BEGIN RECORDS FOR THIS TASK
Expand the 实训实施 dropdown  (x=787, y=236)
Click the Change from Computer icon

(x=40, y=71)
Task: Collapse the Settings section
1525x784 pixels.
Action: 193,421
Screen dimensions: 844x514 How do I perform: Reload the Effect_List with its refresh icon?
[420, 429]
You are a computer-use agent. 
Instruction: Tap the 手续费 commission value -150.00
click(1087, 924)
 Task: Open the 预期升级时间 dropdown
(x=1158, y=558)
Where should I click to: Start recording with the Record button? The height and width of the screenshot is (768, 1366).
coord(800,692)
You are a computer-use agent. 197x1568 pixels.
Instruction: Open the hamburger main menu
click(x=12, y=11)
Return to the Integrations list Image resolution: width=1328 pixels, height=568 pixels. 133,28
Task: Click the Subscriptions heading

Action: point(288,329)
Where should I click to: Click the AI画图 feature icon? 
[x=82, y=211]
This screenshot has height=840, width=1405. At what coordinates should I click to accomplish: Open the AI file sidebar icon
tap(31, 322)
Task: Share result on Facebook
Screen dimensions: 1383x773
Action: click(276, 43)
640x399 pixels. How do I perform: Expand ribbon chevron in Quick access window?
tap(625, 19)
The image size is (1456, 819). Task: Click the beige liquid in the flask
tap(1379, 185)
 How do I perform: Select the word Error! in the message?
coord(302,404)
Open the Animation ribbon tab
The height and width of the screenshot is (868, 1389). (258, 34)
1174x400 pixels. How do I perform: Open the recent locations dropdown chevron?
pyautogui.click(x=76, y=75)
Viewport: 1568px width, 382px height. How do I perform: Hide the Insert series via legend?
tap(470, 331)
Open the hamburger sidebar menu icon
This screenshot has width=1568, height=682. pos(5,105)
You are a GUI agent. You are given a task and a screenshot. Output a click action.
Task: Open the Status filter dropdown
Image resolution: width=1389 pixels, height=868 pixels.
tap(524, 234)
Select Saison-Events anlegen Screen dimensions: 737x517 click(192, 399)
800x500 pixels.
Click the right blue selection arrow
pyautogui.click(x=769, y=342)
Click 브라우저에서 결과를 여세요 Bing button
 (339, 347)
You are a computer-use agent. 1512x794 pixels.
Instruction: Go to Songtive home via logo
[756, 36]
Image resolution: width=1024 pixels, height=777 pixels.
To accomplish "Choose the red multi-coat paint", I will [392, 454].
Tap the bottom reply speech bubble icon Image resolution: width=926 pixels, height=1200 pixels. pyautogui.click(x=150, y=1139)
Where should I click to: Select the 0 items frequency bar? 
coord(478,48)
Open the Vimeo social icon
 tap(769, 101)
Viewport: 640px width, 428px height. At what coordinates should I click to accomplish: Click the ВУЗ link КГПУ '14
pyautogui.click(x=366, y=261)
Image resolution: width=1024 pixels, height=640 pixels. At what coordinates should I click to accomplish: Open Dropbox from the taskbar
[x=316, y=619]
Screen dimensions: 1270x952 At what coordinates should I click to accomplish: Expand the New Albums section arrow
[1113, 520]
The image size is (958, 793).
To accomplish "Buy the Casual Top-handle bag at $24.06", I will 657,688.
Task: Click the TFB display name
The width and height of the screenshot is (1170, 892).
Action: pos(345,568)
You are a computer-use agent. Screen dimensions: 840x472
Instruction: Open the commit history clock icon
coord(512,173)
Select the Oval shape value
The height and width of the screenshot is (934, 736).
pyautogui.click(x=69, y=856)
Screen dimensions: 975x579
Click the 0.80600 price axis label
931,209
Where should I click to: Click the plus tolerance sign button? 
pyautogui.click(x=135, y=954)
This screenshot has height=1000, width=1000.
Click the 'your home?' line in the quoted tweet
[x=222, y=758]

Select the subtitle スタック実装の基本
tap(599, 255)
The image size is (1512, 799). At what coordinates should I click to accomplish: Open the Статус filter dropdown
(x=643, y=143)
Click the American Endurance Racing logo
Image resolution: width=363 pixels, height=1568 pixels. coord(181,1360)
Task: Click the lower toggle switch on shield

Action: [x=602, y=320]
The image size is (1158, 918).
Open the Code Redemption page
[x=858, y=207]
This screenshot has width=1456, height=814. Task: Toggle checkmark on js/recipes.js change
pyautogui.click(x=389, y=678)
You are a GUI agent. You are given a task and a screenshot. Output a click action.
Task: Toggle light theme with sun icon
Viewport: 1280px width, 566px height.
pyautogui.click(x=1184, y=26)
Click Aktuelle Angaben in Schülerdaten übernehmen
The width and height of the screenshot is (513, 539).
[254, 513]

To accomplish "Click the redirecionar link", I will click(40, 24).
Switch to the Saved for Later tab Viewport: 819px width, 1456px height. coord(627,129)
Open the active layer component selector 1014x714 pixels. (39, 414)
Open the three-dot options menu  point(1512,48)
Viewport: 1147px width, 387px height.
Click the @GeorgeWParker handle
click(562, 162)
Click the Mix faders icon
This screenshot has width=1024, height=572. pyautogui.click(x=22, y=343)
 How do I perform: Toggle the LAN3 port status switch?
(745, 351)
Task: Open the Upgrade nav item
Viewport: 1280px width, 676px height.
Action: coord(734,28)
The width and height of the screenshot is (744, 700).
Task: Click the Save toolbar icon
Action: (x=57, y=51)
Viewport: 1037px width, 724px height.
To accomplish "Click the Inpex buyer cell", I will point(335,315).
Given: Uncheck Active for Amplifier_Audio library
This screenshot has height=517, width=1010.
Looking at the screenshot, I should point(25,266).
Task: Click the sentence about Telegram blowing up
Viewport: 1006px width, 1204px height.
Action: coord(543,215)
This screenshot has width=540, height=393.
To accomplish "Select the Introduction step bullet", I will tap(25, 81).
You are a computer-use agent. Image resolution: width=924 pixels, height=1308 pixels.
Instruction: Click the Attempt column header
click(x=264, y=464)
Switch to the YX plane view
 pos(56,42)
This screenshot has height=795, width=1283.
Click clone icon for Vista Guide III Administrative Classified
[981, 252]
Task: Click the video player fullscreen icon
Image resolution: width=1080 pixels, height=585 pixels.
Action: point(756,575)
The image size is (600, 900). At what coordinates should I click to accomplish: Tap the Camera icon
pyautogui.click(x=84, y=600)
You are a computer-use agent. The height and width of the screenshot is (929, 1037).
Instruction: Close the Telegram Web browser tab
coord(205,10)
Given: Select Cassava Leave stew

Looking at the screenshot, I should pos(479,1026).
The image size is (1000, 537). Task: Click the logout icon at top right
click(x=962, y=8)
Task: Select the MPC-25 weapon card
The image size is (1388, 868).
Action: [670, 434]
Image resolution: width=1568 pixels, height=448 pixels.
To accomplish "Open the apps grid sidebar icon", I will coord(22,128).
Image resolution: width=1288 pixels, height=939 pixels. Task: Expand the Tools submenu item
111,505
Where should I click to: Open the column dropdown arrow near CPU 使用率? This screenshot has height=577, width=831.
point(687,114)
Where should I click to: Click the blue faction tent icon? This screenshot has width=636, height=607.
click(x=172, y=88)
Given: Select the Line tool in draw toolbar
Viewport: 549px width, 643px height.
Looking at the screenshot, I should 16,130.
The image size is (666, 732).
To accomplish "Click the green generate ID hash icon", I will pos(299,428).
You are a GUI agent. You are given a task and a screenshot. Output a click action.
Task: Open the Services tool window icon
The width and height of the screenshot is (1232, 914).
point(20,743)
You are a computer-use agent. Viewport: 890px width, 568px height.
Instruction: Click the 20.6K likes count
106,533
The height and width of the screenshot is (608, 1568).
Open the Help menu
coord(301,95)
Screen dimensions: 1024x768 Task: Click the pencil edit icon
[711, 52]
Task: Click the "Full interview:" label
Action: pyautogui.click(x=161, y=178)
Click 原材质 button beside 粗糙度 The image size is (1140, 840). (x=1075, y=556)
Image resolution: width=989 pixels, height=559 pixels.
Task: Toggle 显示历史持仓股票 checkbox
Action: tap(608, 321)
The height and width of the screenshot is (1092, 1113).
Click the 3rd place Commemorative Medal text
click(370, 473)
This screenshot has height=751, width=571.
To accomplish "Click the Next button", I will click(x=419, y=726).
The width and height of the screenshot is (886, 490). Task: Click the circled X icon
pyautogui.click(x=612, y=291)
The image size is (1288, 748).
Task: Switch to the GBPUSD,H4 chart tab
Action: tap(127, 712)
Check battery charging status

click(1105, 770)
END RECORDS FOR THIS TASK
**TASK ITEM:**
Output only the lines from the top of the entries through the one holding "You are a computer-use agent. 197x1568", copied exactly.

**WORKED SOLUTION:**
Expand the 实训实施 dropdown  (x=787, y=236)
Click the Change from Computer icon

(x=40, y=71)
Task: Collapse the Settings section
1525x784 pixels.
Action: 193,421
Screen dimensions: 844x514 How do I perform: Reload the Effect_List with its refresh icon?
[420, 429]
You are a computer-use agent. 
Instruction: Tap the 手续费 commission value -150.00
click(1087, 924)
 Task: Open the 预期升级时间 dropdown
(x=1158, y=558)
Where should I click to: Start recording with the Record button? The height and width of the screenshot is (768, 1366).
coord(800,692)
You are a computer-use agent. 197x1568 pixels.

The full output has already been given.